# my dog was in a commercial today!



## Elaine (Sep 10, 2006)

I have never been to a shoot before so had no idea what to expect. It was a national commercial for a restaurant and my dog and I were in it. I had been told that I wouldn't be seen on camera except for maybe a sleeve showing, but I was in full view. It felt so weird.

We did the same scene over and over even though the director kept saying: "that was great." I brought a helper from my club to help keep my dog's attention and that worked very well. They wanted him to look alert and he had to run every time, so he kept running to the helper for a bite which made him very happy.

The people in charge loved him as he was busy sucking up to them and everyone else by actively trying to get people to play with him and his ball before shooting. Then, when he was able to do what they wanted over and over and over without fail, they really loved him. 

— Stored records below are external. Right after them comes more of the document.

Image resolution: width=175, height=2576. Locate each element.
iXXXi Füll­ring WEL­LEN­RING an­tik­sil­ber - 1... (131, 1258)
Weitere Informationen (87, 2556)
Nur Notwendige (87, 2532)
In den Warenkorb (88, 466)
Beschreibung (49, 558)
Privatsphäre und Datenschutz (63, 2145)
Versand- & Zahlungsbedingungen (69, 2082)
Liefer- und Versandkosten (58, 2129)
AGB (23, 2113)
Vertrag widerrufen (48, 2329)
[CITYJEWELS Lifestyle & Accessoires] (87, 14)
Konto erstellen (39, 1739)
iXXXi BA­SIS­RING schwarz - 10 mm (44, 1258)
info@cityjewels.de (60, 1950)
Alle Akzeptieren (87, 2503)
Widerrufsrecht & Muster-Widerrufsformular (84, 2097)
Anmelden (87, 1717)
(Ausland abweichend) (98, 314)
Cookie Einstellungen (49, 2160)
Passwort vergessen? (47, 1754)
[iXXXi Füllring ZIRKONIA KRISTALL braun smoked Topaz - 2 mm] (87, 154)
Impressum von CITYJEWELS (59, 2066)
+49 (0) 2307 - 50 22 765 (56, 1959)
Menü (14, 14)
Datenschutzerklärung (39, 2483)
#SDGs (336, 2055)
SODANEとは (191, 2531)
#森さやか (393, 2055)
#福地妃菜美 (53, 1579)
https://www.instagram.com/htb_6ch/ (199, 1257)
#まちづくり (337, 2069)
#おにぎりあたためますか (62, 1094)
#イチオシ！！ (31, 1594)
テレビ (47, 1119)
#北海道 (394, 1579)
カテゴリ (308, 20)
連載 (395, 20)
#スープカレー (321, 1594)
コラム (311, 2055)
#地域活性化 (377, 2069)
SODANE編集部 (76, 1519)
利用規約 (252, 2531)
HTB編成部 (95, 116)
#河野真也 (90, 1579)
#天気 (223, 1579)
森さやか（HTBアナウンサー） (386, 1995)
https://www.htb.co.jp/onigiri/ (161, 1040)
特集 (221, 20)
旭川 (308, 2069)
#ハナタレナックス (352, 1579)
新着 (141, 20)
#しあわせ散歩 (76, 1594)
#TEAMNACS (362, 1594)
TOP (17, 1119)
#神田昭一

At the end, they had him do some barking for sound effects and they were so impressed that he would do that on command and keep barking. They were so happy with him that they were thinking up more ways to use him, but ran out of time.

All in all, it was a fun time and I would certainly do it again. I think I'll keep my dog now that he's finally bringing in some money instead of me spending it on him all the time 

There will be a link soon to the finished commercial for all to see.


----------



## BlackPuppy (Mar 29, 2007)

That's really cool!


----------



## Sigurd's Mom (May 12, 2009)

That's awesome, congrats! I can't wait to see a link to the commercial!


----------



## DJEtzel (Feb 11, 2010)

Awesome! I can't wait to see it!


----------



## Vinnie (Sep 4, 2001)

:thumbup: but you already know what I think of Spydie.  Now I'm going to have to stock up on those treats for the big star! I'll have to decide which picture I want him to autograph for me.


----------



## ken k (Apr 3, 2006)

LOL, they say its good for a GSD to have a job, congrats!


----------



## Vinnie (Sep 4, 2001)

PS. I'll have to get several copies autographed. Anyone want's a copy, I'll be selling them for $5 each. (More after the commercial aires and he becomes a big star - so you better get a copy now!)


----------



## Elaine (Sep 10, 2006)

Only if I get a percentage of those autographs!


----------



## Vinnie (Sep 4, 2001)

Elaine said:


> Only if I get a percentage of those autographs!


Ok, but only a small percentage.


----------



## JeanKBBMMMAAN (May 11, 2005)

When will we get to see it?!?!?!?!?!?!?! HURRY! 

Very cool - cannot wait to see it!


----------



## AbbyK9 (Oct 11, 2005)

That is awesome! Make sure you post a link for everyone to see!


----------



## Amaruq (Aug 29, 2001)

Very cool!


----------



## Jessiewessie99 (Mar 6, 2009)

Awesome!!Can't wait to see it!


----------



## Kamahi (Feb 27, 2010)

Wow, that's awesome! I can't wait to see it


----------



## Lin (Jul 3, 2007)

JeanKBBMMMAAN said:


> When will we get to see it?!?!?!?!?!?!?! HURRY!
> 
> Very cool - cannot wait to see it!


What place was it for?


----------



## JeanKBBMMMAAN (May 11, 2005)

I don't know! It's like...suspense...I don't like suspense!


----------



## elisabeth_00117 (May 17, 2009)

So exciting!!!

I can't wait to see it!!!


----------



## onyx'girl (May 18, 2007)

I bet they are writing a new commercial now for your Star!







Congrats, can't wait to see it!


Ok....we can't use the smileys now unless we pay for them??? Does anyone else see _"premium member"
_ where I tried to put the cool smiley? Sorry for the highjack, but this is too much!!


----------



## JeanKBBMMMAAN (May 11, 2005)

I do! :rofl: (inappropriate laughter - sorry)


----------



## sagelfn (Aug 13, 2009)

Very cool and congrats! can't wait to see it


----------



## Lexi (May 12, 2010)

Very impressive! Can't wait to see the commercial!


----------



## Elaine (Sep 10, 2006)

I'm not allowed to say who the client was as there are apparently commercial wars going on out there that I never knew about. I can only tell once the commercial is done. I am dieing to see it too!


----------



## chevysmom (Feb 15, 2008)

That is so cool! Can't wait to see it!


----------